O oportunismo da bancada da bala realmente impressiona.
Num momento em que o país vive uma grave crise de segurança, a escalada da
violência conduz o Estado do Rio de Janeiro a uma inédita intervenção federal —
a primeira desde a Constituição de 88 —, e a pauta do Congresso entra no vácuo
da retirada da reforma da Previdência, parlamentares aproveitam para dar mais
uma estocada no Estatuto do Desarmamento. Está para ser votado, possivelmente
ainda este semestre, projeto que flexibiliza a atual legislação, à medida que
amplia a concessão de licenças para cidadãos que querem ter arma em casa.
Bastaria não ter antecedentes criminais, ser aprovado em curso de tiro e em
teste psicotécnico. Hoje, é preciso comprovar junto à Polícia Federal “a
efetiva necessidade” do registro.

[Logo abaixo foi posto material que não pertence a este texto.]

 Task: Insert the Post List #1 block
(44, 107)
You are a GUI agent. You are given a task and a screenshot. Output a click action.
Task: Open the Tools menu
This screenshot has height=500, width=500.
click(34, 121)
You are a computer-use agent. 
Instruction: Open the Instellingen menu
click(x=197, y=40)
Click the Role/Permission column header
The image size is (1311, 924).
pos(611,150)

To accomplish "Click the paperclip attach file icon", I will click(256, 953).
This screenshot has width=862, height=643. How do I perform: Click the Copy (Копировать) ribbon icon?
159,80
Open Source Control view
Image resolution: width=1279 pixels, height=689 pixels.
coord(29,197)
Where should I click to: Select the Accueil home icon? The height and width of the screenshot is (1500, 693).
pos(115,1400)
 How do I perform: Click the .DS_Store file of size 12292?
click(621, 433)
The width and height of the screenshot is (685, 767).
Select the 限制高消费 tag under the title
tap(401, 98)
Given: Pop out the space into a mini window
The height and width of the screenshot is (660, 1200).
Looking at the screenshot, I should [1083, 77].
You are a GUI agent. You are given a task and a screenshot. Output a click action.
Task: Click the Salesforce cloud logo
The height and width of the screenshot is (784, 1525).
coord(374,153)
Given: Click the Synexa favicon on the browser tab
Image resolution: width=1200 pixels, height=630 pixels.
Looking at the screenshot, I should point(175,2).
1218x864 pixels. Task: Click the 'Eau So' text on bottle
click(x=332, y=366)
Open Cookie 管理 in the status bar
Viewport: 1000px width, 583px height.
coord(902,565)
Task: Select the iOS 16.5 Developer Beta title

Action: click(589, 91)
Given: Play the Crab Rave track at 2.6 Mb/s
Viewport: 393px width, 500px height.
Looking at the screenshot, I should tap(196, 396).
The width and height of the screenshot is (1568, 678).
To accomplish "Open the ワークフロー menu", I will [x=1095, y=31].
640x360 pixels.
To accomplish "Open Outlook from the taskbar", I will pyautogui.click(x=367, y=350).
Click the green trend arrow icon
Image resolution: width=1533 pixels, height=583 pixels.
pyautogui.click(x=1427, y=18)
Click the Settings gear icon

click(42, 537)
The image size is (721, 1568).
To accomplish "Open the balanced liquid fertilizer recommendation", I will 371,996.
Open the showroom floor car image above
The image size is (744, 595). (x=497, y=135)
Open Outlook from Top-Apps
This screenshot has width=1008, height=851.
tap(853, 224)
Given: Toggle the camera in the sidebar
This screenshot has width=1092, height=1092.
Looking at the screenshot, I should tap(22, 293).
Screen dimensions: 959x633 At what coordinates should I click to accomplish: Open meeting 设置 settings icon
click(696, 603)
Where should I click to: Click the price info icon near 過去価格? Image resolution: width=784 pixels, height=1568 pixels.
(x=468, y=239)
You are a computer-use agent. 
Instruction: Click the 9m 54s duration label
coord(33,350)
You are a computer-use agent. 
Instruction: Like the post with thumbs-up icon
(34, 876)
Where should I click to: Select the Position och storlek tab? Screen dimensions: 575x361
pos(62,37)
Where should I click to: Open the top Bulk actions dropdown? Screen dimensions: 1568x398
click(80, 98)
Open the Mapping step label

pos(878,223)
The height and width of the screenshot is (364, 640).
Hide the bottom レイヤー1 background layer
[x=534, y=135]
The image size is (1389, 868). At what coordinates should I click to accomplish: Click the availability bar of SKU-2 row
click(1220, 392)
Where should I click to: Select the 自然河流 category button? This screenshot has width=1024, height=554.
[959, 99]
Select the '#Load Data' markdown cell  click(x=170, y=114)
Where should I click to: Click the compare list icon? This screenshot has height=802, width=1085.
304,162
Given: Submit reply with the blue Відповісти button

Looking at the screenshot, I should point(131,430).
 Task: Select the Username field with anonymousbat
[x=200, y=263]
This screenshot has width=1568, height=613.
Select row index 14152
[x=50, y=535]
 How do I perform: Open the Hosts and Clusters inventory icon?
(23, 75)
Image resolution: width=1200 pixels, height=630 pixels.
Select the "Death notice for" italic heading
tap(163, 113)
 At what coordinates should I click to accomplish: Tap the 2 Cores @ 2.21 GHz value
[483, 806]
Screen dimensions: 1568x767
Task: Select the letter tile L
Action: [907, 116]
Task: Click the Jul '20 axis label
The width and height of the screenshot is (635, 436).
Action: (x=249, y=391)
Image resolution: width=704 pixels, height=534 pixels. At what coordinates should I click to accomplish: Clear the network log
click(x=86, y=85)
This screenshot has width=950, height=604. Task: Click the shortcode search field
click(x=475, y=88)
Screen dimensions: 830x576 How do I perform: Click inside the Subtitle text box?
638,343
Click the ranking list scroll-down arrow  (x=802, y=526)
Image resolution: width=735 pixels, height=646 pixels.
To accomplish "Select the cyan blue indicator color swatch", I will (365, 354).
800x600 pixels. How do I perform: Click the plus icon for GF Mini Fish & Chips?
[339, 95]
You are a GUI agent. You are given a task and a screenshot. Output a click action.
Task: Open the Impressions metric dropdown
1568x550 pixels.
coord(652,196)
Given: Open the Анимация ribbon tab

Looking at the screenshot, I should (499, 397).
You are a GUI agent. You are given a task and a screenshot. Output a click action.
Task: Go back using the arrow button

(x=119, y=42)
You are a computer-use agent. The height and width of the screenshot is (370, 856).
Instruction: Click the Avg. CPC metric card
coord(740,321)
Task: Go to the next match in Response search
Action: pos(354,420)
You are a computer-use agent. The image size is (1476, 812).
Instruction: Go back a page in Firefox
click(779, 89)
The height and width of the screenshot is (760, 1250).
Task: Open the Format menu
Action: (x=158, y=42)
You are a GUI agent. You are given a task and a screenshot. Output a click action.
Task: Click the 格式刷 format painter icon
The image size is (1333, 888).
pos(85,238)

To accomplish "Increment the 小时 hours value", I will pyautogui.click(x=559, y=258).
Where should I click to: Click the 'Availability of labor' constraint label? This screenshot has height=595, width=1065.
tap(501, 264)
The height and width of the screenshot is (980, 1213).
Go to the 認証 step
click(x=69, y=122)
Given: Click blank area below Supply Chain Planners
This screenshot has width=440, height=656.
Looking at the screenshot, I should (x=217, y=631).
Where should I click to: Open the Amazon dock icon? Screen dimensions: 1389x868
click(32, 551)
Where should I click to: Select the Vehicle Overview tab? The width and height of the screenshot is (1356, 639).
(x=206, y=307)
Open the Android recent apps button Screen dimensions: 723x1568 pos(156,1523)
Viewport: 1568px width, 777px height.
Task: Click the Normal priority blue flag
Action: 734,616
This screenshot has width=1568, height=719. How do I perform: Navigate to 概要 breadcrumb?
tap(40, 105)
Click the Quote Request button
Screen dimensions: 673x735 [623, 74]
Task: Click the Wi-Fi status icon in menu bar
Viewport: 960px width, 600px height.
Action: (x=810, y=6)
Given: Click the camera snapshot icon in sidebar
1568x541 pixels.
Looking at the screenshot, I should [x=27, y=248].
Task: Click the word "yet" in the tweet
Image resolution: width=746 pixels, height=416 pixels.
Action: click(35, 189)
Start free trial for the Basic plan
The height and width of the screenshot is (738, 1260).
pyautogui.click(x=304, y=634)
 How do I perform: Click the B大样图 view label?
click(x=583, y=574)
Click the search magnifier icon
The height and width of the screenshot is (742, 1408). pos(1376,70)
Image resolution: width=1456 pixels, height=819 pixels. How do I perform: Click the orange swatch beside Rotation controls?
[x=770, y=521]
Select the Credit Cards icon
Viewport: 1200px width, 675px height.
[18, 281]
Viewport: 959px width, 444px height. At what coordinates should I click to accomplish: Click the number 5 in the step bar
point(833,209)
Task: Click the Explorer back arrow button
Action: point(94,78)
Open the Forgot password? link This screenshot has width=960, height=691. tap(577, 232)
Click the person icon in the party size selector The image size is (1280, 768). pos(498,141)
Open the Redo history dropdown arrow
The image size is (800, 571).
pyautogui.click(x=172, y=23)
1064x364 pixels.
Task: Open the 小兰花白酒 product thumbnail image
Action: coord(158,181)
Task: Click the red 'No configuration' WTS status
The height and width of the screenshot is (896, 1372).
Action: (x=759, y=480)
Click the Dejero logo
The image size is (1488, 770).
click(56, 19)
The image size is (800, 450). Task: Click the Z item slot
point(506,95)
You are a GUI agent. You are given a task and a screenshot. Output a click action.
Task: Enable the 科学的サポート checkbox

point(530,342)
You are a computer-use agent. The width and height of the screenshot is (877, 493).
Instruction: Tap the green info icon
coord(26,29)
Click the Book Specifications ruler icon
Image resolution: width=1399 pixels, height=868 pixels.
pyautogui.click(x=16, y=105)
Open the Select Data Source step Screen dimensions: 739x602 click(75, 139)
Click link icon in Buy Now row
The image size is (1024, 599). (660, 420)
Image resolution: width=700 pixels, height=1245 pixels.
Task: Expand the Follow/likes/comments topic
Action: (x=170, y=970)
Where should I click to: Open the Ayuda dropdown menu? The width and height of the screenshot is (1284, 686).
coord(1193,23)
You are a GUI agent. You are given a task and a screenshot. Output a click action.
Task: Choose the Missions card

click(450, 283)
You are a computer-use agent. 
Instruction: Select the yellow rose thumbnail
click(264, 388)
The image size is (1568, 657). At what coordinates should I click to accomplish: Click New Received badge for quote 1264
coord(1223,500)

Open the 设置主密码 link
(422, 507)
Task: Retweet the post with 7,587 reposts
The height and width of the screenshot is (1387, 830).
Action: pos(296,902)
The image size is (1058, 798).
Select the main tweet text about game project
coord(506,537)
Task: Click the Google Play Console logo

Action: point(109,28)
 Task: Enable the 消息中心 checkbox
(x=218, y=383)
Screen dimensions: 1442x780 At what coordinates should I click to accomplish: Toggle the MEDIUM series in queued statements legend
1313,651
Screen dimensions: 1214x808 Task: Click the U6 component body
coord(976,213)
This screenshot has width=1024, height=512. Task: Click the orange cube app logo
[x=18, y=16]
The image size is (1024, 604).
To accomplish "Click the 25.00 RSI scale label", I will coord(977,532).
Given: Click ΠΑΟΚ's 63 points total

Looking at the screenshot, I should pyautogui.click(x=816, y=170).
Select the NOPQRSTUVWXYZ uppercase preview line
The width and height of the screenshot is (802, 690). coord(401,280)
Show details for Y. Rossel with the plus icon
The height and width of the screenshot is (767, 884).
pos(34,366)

Discute-se também um afrouxamento das normas
para o porte, ou seja, para que as pessoas andem armadas.
O deputado Alberto Fraga (DEM-DF), que deverá ser o
relator do projeto em plenário, defende a permissão para que as pessoas tenham
armas em casa, mas diz que apenas policiais deveriam usá-las nas ruas. Ora, o
argumento não poderia ser mais fantasioso. Será que alguém acredita que o
cidadão, uma vez autorizado a ter arma em casa, não vai levá-la para as ruas? E
quem fiscalizaria o cumprimento da regra? As mesmas autoridades que já não
conseguem conter a violência no país?
Está mais do que provado que quanto mais armas em
circulação, mais tiros, mais crimes e mais mortes. O Rio de Janeiro vive esse
inferno diariamente. Existem até sites especializados em informar onde há
tiroteios, que se contam às dezenas. Rajadas de metralhadoras se tornaram a
mais frequente trilha sonora nas comunidades da cidade. E tiros no varejo são
disparados a qualquer hora, em qualquer lugar. Ontem mesmo, uma tentativa de
assalto numa galeria comercial da Rua Professor Álvaro Rodrigues, em Botafogo,
terminou com um suspeito baleado por um segurança particular e quatro pessoas
feridas por disparos acidentais da arma de um PM.
A bancada da bala age na contramão do que acontece no
Brasil e em outros países. Até mesmo nos Estados Unidos, onde a venda de armas
é liberada, já se fortalecem movimentos favoráveis a um controle, especialmente
após mais um massacre, desta vez numa escola de Parkland, na Flórida, onde 17
pessoas foram assassinadas por um jovem de 19 anos que não teve dificuldades
para adquirir o fuzil AR-15 utilizado na chacina.
Alegam os críticos do controle de armas que o Estatuto do
Desarmamento, de 2003, não conseguiu reduzir o número de homicídios no Brasil.
Mas esta é uma meia verdade. Pesquisas mostram que eles teriam aumentado num
ritmo ainda maior não fosse a legislação. Segundo o “Mapa da violência”, o
Estatuto evitou 133.987 mortes entre 2004 e 2014. Ou seja, existem pelo menos
133.987 motivos para que ele seja preservado.